Why this matters - chips are hard, NVIDIA makes good chips, Intel seems to be in trouble: How many papers have you read that involve the Gaudi chips being used for AI training? I struggle to remember any papers I've read that focus on this. I barely ever even see it listed as an alternative architecture to GPUs to benchmark on (whereas it's quite common to see TPUs and AMD). This, plus the findings of the paper (you can get a performance speedup relative to GPUs if you do some weird Dr Frankenstein-style modifications of the transformer architecture to run on Gaudi) make me think Intel is going to continue to struggle in its AI competition with NVIDIA. "In the future, we intend to initially extend our work to enable distributed LLM acceleration across multiple Gaudi cards, focusing on optimized communication," the authors write.
Read more: GFormer: Accelerating Large Language Models with Optimized Transformers on Gaudi Processors (arXiv).
More about the first generation of Gaudi here (Habana labs, Intel Gaudi).
PS: Huge thanks to the authors for clarifying via email that this paper benchmarks Gaudi 1 chips (rather than Gen2 or Gen3).

***

A hardware novice uses Claude to build a nuclear fusor in 36 hours:
…Powerful AI means everyone has an expert teacher on hand for anything…
Twitter user HudZah "built a neutron-producing nuclear fusor" in their kitchen using Claude. "I primarily relied on a giant claude project filled with documentation from forums, call transcripts", email threads, and more. When the user ran into trouble with Claude they used OpenAI's o1 pro for "very complicated assembly or electrical wiring stuff".
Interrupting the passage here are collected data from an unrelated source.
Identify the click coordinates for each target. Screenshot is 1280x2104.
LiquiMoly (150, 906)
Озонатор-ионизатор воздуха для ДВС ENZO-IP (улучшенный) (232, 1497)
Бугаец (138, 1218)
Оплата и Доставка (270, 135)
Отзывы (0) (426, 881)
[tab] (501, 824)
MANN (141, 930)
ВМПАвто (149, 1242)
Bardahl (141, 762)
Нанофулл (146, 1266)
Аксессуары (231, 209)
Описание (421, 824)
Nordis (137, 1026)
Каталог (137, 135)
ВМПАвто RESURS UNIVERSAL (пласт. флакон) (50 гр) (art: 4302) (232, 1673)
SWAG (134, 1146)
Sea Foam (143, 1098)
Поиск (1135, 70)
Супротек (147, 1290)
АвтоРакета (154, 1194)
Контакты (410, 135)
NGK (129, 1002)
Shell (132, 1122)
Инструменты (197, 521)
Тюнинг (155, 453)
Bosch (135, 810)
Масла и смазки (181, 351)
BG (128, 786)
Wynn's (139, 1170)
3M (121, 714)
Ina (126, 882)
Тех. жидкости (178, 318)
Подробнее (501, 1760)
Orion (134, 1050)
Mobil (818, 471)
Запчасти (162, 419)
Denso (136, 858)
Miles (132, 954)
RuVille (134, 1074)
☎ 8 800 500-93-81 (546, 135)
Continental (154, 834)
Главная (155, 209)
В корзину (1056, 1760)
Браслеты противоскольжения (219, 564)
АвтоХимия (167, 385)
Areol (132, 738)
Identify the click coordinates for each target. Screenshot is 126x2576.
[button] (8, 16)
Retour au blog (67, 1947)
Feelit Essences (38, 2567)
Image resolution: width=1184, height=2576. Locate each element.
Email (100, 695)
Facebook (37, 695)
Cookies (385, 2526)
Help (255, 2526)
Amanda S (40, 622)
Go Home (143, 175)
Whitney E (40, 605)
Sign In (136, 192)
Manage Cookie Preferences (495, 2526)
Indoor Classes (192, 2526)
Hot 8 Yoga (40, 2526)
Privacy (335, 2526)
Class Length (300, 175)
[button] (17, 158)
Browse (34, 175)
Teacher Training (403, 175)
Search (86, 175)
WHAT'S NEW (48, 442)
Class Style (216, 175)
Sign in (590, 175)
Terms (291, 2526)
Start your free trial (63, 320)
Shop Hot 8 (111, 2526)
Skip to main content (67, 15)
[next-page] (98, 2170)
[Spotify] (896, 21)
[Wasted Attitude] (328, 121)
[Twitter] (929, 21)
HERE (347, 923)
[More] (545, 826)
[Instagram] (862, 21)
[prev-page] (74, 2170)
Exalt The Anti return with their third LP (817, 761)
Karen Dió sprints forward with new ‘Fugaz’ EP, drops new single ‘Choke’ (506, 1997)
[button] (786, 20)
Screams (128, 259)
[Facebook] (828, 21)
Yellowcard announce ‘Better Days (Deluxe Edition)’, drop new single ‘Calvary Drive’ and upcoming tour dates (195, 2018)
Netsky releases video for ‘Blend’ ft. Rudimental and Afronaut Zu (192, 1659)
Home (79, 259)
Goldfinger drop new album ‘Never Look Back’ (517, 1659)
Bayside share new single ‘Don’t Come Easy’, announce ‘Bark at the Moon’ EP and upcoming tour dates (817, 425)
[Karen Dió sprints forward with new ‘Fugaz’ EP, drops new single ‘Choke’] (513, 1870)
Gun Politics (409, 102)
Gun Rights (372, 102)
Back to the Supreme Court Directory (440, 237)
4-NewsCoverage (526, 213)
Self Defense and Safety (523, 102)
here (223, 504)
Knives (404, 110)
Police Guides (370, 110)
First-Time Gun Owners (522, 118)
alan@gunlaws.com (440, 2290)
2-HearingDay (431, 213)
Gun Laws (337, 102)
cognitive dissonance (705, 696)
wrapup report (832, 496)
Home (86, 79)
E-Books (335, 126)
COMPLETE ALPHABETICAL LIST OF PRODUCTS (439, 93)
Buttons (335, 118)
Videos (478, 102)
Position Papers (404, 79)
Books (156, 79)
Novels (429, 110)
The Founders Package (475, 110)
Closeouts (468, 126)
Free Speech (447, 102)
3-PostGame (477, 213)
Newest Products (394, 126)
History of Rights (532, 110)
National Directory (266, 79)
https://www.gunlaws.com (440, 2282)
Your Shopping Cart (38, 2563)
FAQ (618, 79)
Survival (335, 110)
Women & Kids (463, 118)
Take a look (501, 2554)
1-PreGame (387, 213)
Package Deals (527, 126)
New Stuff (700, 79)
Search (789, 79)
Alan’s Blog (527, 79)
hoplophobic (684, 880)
Some rough specifications:
"- 30kV/10mA electrostatic precipitator
- 3 mTorr of pressure (253,333x more vacuum than atmospheric)
- bubble counter to count neutrons
- hydrocar to electrolyze my own deuterium"

Why this matters - powerful AI heightens the existential challenge of being human: On the one hand, this is a great example of how powerful AI systems can serve as potent didactic tools, aiding smart and curious people in doing pretty much anything they set their mind to. On the other hand, it highlights one of the more socioeconomically salient parts of the AI revolution - for a while, what will separate AI winners and losers will be a combination of curiosity and a willingness to 'just try things' with these powerful tools. That's going to be great for some people, but for those who suffer from blank page syndrome, it'll be a challenge.
Read more on twitter (Hud_zah, twitter).

***

LLMs can write better code - you just need to ask them:
…Another example of the immense and unmapped depths of AI systems…
Here's a fun bit of research where someone asks a language model to write code then simply 'write better code'. The initial prompt asks an LLM (here, Claude 3.5, but I'd expect the same behavior will show up in many AI systems) to write some code to do a basic interview question task, then tries to improve it.

The initial task: Claude is prompted with: "Write Python code to solve this problem: Given a list of 1 million random integers between 1 and 100,000, find the difference between the smallest and the largest numbers whose digits sum up to 30."

How well does the dumb thing work? If you then ask Claude to 'write better code', you see some pretty amazing performance improvements: iteration #1 yields a 2.7x speedup, iteration #2 yields a 5.1x speedup, iteration #3 yields a 4.1x speedup (a regression), then iteration #4 yields a 99.7x speedup.

Being smart only helps at the start: Of course, this is pretty dumb - lots of people that use LLMs would probably give Claude a much more complicated prompt to try and generate a better bit of code. The author tries this by using a complicated system prompt to try to elicit strong behavior out of the system. The results of this are interesting - the initial output yields a 58.7x speedup relative to the output of the dumb approach, but then there are regressions: iteration #1 is a 9.1x speedup, then iteration #2 is a 65x speedup, iteration #3 a 99.7x speedup, then iteration #4 is a 95.4x speedup (a regression).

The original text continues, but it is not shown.